The judges held it proved that there was a piece of unaccompanied baggage on Flight KM 180 from Malta to Frankfurt on 21 December 1988 which was then carried on to Heathrow. The evidence supporting that finding was a computer printout which could be interpreted to indicate that a piece of baggage went through the particular luggage coding station at Frankfurt used for baggage from KM 180 and was routed towards the feeder flight to Heathrow, at a time consistent with its having been offloaded from KM 180.
Against this, the evidence from Malta Airport was to the effect that there was no unaccompanied bag on that flight to Frankfurt. All luggage on that flight was accounted for. The number of bags loaded into the hold matched the number of bags checked in (and subsequently collected) by the passengers on the aircraft. The court nevertheless held it proved that there had been a piece of unaccompanied baggage on Flight KM 180.
iii. Where did the fragment of timer come from?

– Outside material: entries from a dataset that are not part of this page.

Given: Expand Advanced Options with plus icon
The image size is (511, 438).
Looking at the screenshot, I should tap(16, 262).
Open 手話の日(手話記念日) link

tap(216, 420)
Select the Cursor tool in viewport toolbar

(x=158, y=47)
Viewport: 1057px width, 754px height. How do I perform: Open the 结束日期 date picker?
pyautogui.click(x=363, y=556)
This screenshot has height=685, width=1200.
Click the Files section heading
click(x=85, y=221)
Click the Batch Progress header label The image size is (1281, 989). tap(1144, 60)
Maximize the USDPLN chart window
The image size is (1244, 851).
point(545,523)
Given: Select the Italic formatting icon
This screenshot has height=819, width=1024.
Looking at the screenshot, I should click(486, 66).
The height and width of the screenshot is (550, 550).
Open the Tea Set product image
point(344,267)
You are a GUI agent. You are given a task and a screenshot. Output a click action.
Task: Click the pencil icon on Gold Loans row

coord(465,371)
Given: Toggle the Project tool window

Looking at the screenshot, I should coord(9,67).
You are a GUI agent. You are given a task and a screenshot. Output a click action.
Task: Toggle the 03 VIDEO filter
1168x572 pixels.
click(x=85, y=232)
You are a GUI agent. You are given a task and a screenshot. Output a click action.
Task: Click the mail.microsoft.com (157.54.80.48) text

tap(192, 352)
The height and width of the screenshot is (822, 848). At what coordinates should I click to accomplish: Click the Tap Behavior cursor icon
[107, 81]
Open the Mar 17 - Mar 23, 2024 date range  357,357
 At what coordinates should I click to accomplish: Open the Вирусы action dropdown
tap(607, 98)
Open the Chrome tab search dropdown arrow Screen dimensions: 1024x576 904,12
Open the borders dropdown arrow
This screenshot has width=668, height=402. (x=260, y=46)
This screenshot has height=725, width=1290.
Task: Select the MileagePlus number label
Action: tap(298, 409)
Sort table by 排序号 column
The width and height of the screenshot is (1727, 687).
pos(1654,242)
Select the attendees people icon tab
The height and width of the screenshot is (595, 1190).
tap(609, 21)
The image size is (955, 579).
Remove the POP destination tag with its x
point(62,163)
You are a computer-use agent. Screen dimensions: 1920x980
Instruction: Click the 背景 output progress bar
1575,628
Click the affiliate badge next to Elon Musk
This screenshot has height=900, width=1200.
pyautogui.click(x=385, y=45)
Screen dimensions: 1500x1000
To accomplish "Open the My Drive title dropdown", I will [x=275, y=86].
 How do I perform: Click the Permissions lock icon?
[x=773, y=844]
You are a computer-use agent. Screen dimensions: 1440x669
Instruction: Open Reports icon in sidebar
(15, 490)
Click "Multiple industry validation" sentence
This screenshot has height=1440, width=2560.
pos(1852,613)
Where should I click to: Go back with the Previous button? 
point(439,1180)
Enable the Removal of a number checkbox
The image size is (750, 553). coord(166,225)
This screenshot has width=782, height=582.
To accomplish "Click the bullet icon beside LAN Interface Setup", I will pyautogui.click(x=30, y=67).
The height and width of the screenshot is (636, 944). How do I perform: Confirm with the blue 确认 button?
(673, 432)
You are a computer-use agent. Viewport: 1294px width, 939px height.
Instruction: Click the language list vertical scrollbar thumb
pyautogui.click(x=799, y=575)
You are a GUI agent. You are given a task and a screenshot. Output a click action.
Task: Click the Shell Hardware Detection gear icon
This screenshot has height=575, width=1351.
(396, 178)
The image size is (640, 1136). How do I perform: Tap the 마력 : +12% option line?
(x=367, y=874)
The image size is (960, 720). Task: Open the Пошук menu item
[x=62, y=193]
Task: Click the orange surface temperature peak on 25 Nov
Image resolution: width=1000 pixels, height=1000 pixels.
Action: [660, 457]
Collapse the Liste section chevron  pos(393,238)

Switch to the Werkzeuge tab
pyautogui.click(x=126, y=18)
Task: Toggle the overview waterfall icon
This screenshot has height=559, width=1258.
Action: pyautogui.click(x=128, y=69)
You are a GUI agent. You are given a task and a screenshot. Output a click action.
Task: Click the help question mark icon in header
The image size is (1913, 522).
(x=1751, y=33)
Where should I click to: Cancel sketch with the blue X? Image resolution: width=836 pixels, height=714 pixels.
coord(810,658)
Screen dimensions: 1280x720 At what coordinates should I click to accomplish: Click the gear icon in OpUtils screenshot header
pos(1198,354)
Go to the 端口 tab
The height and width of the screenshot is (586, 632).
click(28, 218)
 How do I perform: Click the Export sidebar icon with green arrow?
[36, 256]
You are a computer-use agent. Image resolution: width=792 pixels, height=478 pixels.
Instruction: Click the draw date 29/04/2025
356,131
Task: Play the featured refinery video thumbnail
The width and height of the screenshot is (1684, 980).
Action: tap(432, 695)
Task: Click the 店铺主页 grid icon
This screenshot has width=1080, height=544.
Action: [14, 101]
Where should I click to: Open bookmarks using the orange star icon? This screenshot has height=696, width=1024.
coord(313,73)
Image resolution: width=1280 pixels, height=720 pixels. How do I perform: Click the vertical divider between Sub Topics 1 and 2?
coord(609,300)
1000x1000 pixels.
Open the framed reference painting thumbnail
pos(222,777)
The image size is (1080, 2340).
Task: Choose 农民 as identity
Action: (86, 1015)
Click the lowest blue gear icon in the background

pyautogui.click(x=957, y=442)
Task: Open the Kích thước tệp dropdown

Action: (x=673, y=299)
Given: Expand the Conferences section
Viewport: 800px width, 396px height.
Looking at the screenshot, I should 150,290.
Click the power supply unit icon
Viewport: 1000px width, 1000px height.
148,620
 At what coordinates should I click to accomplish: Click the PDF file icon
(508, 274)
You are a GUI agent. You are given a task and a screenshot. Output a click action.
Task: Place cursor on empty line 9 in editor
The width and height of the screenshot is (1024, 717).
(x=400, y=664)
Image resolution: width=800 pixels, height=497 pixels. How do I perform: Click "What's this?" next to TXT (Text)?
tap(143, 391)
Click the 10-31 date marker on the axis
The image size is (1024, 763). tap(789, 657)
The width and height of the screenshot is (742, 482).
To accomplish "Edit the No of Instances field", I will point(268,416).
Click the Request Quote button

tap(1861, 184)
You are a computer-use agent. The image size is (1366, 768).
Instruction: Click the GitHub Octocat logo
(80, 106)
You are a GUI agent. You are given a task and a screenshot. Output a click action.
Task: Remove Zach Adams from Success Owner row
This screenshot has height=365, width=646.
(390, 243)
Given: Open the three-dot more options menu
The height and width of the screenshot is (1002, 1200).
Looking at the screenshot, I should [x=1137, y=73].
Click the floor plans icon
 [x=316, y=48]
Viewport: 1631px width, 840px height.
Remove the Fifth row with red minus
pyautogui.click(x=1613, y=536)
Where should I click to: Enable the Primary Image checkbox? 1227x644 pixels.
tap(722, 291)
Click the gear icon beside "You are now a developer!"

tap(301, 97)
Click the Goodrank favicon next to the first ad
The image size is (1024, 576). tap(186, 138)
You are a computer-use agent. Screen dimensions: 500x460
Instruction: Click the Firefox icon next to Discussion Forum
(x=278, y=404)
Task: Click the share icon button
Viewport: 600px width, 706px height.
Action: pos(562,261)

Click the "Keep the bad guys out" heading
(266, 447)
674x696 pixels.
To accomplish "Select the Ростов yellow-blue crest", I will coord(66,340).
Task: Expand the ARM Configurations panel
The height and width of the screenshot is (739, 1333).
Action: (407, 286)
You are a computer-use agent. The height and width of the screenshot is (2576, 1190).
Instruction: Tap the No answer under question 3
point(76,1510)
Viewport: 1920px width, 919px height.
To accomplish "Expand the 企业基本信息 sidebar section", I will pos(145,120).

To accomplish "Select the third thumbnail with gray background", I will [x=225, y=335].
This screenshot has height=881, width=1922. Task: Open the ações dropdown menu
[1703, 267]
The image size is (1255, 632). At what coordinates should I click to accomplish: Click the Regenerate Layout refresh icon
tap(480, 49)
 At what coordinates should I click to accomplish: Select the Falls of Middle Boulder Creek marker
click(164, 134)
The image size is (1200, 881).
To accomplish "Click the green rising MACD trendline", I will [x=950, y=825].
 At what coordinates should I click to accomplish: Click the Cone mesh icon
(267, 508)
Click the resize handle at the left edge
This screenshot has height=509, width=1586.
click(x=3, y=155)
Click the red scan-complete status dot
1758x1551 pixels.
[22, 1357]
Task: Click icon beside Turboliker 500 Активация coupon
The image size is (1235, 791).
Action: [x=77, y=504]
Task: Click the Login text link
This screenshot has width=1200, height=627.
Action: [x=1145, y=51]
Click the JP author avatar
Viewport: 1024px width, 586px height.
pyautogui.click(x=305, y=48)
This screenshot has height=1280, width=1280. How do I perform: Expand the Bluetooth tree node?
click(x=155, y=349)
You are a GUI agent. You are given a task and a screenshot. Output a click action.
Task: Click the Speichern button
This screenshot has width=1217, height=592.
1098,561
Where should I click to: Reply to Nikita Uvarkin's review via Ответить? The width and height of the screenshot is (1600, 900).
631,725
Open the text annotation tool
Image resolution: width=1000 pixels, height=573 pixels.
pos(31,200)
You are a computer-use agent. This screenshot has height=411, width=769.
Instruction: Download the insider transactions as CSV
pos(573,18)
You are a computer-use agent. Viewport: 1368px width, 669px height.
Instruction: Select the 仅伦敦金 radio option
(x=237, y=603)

An important link to Libya in the evidence was a fragment of circuit board from a MST-13 timer manufactured by MeBo. Timers of this model were supplied predominantly to Libya (though a few did go elsewhere, such as to the Stasi in East Germany). This fragment is also important since it is the only piece of evidence that indicates that the Lockerbie bomb was detonated by a stand-alone timing mechanism, as distinct from a short-term timer triggered by a barometric device, of the type displayed in the bombs and equipment found at Neuss in the Autumn Leaves operation. The provenance of this vitally important piece of evidence was challenged by the defence, and in their written Opinion the judges accept that in a number of respects this fragment, for reasons that were never satisfactorily explained, was not dealt with by the investigators and forensic scientists in the same way as other pieces of electronic circuit board (of which there were many). The judges say that they are satisfied that there is no sinister reason for the differential treatment. But they do not find it necessary enlighten us regarding the reasons for their satisfaction.
These are some of the many factors that lead me to be astonished that the court found itself able to be satisfied beyond reasonable doubt of the guilt of Megrahi, and which equally convince me that his conviction is unsafe and unsatisfactory.